▶ **Written problem**
Could you rewrite every row below, substituting "labeled item" for "named target" and leaving everything else unchanged?

▶ **Dataset**
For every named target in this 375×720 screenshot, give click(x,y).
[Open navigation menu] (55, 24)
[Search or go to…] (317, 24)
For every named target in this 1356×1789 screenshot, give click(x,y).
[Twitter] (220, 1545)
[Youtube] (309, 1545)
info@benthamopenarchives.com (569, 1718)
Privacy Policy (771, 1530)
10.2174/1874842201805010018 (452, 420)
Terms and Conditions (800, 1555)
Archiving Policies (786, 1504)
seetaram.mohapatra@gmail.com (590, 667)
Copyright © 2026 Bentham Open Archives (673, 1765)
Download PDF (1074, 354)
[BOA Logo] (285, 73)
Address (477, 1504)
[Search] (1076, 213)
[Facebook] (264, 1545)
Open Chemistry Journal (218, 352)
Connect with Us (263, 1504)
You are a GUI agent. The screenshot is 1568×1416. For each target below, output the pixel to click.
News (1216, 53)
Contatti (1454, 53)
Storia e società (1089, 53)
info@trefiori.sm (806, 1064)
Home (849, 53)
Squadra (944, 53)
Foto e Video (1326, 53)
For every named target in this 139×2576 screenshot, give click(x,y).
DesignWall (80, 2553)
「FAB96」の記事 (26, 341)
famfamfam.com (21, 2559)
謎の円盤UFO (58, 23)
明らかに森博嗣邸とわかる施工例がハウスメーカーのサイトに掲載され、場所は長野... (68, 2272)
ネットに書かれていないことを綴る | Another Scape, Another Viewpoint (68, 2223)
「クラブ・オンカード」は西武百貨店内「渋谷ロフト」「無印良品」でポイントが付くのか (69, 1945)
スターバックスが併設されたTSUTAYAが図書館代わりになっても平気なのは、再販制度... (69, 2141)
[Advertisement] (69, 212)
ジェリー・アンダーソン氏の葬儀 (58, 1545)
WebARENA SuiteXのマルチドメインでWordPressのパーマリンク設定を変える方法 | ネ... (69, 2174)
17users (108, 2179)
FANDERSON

▶ **Output below**
For every labeled item in this 375×720 screenshot, give click(x,y).
[Open navigation menu] (55, 24)
[Search or go to…] (317, 24)
For every labeled item in this 1356×1789 screenshot, give click(x,y).
[Twitter] (220, 1545)
[Youtube] (309, 1545)
info@benthamopenarchives.com (569, 1718)
Privacy Policy (771, 1530)
10.2174/1874842201805010018 (452, 420)
Terms and Conditions (800, 1555)
Archiving Policies (786, 1504)
seetaram.mohapatra@gmail.com (590, 667)
Copyright © 2026 Bentham Open Archives (673, 1765)
Download PDF (1074, 354)
[BOA Logo] (285, 73)
Address (477, 1504)
[Search] (1076, 213)
[Facebook] (264, 1545)
Open Chemistry Journal (218, 352)
Connect with Us (263, 1504)
You are a GUI agent. The screenshot is 1568×1416. For each target below, output the pixel to click.
News (1216, 53)
Contatti (1454, 53)
Storia e società (1089, 53)
info@trefiori.sm (806, 1064)
Home (849, 53)
Squadra (944, 53)
Foto e Video (1326, 53)
For every labeled item in this 139×2576 screenshot, give click(x,y).
DesignWall (80, 2553)
「FAB96」の記事 (26, 341)
famfamfam.com (21, 2559)
謎の円盤UFO (58, 23)
明らかに森博嗣邸とわかる施工例がハウスメーカーのサイトに掲載され、場所は長野... (68, 2272)
ネットに書かれていないことを綴る | Another Scape, Another Viewpoint (68, 2223)
「クラブ・オンカード」は西武百貨店内「渋谷ロフト」「無印良品」でポイントが付くのか (69, 1945)
スターバックスが併設されたTSUTAYAが図書館代わりになっても平気なのは、再販制度... (69, 2141)
[Advertisement] (69, 212)
ジェリー・アンダーソン氏の葬儀 (58, 1545)
WebARENA SuiteXのマルチドメインでWordPressのパーマリンク設定を変える方法 | ネ... (69, 2174)
17users (108, 2179)
FANDERSON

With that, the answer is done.